Sobre Datas

Dias de Santo

“O santo só pintou aqui porque o televisivo matutino me lembrou do seu dia. Aproveito porém o ensejo para pedir, já que falamos do “protetor das causas impossíveis”, resoluções pessoais para certas impossibilias em minha vida. Por exemplo, uma grana extra e generosa a fundo perdido.”

Edson França

Edson FrançaNas Entrelinhas

05/11/2021 10h02
Por: Nailson Júnior
Fonte: Edson de França

“O santo só pintou aqui porque o televisivo matutino me lembrou do seu dia. Aproveito porém o ensejo para pedir, já que falamos do “protetor das causas impossíveis”, resoluções pessoais para certas impossibilias em minha vida. Por exemplo, uma grana extra e generosa a fundo perdido.”

 

Queria ter o poder de escrever sobre datas. Me salvaria, o artifício, das marés da falta de assunto. O calendário é o pai e mãe dos cronistas de ofício, a verdadeira mão posta pros períodos de aridez de motivos. As datas em vermelho que o marcam, acentuam nos cronistas a veia sentimental, o viés filosófico existencial, a memorização de passados e passagens marcantes. 

Todo um caudal de apreciações e reminiscências evolam no dia dedicado às mães, natal, ano novo, semana santa, ao dia do médico, do fotógrafo, de São Jorge ou São Judas Tadeu.

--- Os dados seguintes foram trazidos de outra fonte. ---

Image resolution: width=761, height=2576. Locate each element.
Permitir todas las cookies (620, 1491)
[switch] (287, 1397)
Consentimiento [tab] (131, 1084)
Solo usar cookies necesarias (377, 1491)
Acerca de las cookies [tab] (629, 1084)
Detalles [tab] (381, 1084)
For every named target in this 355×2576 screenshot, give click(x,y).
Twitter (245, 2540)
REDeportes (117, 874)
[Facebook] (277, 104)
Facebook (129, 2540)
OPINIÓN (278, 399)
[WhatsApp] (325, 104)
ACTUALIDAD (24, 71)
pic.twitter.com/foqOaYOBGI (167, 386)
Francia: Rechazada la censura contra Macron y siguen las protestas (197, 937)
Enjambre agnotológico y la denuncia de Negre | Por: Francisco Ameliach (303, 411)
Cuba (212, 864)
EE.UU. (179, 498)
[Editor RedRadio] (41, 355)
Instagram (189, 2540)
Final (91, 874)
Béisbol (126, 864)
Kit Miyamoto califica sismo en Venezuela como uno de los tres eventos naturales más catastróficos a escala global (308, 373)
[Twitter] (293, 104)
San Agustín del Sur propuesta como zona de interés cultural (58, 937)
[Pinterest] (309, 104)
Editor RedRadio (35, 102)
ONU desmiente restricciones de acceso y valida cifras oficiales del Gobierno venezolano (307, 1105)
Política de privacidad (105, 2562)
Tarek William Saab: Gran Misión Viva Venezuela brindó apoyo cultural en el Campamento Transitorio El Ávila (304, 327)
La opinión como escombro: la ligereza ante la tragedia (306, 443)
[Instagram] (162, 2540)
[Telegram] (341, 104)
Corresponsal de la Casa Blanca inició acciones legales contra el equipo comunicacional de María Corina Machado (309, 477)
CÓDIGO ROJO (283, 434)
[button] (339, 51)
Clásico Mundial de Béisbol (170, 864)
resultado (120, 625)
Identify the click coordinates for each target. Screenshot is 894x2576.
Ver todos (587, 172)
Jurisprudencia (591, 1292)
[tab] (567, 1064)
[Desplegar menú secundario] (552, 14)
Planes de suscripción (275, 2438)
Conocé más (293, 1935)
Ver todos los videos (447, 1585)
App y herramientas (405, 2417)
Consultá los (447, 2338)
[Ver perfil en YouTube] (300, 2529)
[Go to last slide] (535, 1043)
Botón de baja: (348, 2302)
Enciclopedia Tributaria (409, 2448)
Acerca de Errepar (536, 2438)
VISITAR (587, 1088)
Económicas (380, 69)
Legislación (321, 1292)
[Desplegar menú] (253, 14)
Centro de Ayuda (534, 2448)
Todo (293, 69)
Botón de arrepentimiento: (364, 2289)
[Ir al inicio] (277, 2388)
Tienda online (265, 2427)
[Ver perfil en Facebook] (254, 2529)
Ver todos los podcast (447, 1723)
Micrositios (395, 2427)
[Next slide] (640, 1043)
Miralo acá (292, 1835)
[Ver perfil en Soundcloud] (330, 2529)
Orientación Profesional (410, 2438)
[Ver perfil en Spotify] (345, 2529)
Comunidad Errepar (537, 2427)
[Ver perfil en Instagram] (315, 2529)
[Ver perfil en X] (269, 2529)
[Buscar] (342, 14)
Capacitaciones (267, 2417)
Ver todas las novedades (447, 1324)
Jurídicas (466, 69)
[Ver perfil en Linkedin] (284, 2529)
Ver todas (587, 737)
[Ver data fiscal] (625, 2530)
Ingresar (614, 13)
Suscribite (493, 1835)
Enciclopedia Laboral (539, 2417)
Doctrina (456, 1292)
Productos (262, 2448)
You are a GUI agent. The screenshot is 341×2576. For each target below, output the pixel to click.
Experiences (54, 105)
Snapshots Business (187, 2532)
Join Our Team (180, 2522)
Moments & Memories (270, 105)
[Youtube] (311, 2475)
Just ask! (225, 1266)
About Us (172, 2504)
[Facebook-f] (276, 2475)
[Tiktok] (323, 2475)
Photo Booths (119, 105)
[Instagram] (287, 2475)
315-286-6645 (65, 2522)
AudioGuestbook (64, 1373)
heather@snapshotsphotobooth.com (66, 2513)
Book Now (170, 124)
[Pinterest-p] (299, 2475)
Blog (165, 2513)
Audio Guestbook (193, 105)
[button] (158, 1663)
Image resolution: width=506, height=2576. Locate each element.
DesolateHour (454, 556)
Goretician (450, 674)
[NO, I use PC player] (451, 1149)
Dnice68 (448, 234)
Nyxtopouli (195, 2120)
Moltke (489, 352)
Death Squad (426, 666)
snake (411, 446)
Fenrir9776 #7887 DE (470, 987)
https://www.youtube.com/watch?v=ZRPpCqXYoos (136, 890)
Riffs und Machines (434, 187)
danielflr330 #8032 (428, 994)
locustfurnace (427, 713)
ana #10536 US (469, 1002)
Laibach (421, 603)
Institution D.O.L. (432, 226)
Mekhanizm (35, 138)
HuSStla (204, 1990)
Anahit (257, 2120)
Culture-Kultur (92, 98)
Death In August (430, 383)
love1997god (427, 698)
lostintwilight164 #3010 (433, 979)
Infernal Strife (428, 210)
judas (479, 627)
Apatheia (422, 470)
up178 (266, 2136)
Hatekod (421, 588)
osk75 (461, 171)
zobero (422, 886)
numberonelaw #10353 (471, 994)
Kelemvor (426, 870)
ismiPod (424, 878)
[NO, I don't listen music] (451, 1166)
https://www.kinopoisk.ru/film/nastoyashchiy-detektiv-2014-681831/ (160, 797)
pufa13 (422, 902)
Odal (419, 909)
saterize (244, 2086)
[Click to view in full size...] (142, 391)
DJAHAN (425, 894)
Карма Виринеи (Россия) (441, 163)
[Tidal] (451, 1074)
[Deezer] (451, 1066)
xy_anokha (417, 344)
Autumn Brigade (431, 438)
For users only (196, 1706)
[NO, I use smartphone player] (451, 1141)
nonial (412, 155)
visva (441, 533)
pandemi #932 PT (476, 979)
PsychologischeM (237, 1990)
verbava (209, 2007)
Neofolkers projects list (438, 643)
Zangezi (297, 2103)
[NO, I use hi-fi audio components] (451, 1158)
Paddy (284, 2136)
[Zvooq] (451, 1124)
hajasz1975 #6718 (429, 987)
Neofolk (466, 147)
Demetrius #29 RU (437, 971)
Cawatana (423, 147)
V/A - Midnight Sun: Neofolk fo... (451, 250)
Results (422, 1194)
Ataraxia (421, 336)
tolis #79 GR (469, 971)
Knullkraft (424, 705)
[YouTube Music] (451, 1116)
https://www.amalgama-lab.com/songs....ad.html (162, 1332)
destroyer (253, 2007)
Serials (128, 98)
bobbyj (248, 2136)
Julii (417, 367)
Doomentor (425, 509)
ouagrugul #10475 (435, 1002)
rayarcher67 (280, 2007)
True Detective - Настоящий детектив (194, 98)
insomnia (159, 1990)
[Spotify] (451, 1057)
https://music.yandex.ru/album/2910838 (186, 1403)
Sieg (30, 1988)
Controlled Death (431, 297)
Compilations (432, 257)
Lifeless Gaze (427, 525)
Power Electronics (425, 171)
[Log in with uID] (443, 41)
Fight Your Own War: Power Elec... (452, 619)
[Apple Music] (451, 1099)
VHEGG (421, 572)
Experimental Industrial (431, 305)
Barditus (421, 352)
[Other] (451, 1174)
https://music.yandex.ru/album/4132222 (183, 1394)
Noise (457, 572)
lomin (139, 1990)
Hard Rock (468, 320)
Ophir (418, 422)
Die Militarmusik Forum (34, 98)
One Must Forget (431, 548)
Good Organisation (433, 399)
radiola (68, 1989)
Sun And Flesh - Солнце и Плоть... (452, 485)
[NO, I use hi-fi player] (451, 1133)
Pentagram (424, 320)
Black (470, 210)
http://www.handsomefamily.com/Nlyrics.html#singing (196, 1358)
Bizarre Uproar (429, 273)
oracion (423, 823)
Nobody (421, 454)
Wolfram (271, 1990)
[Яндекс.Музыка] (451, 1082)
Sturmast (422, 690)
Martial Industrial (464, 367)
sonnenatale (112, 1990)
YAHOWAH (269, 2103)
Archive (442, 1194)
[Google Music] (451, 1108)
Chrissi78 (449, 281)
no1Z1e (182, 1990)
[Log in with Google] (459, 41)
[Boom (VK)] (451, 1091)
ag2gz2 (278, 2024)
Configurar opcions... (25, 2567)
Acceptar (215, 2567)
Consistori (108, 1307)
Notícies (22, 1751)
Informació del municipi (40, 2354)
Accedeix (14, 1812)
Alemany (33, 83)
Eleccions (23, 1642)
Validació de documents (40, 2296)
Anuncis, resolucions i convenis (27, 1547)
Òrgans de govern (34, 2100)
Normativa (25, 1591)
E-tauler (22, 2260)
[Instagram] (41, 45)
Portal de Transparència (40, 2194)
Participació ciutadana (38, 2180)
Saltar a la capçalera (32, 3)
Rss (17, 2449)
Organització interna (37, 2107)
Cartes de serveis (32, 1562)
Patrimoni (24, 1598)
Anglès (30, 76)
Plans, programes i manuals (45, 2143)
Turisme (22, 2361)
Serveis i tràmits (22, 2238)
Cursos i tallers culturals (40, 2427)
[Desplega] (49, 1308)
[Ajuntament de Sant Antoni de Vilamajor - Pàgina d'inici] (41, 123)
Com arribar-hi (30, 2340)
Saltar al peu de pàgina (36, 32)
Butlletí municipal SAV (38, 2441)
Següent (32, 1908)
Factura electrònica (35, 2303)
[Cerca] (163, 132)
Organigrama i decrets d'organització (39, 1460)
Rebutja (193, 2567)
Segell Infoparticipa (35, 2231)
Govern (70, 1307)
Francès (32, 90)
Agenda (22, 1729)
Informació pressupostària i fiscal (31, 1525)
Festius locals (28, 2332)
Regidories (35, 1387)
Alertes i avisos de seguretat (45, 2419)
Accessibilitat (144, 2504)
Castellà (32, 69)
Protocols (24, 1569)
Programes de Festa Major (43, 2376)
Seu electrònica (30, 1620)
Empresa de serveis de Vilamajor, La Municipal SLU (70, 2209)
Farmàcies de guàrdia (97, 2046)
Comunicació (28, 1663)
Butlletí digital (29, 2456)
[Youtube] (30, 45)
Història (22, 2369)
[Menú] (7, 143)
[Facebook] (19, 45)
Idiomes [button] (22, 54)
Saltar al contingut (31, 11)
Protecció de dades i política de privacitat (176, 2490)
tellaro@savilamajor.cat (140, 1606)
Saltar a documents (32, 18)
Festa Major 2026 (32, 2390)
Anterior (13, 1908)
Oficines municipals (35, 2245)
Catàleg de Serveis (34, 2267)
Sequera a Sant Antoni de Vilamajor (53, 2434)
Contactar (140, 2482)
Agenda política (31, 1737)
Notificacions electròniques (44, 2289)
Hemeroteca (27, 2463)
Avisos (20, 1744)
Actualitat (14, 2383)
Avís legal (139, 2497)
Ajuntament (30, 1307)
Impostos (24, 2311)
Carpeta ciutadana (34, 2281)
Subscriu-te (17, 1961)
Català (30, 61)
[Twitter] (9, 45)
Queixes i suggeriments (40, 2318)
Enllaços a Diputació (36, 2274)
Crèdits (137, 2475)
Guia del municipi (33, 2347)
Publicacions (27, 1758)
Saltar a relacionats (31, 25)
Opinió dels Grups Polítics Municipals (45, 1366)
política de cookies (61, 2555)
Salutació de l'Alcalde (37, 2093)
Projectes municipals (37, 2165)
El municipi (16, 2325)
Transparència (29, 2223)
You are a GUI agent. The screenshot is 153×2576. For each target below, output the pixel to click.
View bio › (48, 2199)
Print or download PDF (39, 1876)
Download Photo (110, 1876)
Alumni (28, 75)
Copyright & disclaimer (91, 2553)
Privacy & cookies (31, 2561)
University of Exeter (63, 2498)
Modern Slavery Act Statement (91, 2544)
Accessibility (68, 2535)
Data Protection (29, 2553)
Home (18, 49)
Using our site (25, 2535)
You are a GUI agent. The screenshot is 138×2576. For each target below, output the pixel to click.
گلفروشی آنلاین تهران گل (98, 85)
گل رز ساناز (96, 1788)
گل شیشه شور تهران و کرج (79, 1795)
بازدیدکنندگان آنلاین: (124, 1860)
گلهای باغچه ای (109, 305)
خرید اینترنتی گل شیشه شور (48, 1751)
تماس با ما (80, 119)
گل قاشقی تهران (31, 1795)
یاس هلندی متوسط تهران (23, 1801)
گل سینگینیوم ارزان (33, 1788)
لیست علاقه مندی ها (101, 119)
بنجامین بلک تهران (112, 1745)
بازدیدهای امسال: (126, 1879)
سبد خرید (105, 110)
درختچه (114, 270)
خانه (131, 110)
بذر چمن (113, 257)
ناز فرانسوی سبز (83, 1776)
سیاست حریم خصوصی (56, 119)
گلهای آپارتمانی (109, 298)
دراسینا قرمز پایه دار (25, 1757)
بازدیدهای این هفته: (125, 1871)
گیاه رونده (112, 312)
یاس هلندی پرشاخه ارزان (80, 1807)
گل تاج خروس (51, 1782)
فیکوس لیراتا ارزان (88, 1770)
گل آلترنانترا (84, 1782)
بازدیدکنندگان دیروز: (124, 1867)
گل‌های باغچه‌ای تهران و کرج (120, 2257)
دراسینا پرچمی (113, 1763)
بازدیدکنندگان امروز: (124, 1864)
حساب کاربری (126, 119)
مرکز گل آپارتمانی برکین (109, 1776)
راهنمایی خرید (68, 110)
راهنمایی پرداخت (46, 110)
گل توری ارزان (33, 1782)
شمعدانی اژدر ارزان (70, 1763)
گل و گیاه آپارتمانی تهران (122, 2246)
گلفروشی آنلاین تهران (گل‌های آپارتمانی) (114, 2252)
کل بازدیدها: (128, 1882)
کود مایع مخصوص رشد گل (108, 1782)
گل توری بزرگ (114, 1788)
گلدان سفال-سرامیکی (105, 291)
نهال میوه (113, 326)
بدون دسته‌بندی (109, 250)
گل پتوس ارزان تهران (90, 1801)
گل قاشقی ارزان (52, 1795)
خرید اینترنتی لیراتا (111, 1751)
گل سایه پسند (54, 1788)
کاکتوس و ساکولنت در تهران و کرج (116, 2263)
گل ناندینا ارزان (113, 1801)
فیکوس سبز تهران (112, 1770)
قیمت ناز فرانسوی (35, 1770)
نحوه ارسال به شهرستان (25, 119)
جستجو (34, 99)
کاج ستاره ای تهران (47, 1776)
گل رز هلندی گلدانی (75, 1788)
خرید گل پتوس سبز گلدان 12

Não tenho muito disso, infelizmente. “No dia de São Judas, hoje,  busco motivos para escrever. O santo só pintou aqui porque o televisivo matutino me lembrou do seu dia. Aproveito porém o ensejo para pedir, já que falamos do “protetor das causas impossíveis”, resoluções pessoais para certas impossibilias em minha vida. Por exemplo, uma grana extra e generosa a fundo perdido.”

Mas voltando ao mote da crônica, gostaria de me guiar pelas datas comemorativas para produzir textos. Não faltariam pretextos, afinal todo o nosso calendário está salpicado de dias festivos, feriados, homenagem a santos, categorias profissionais e efemeridades de somenos. O calendário - ou cromo detalhado - faz vez de “lunário perpétuo”, a bíblia inspiradora dos cantadores de antigamente,  para os cronistas. 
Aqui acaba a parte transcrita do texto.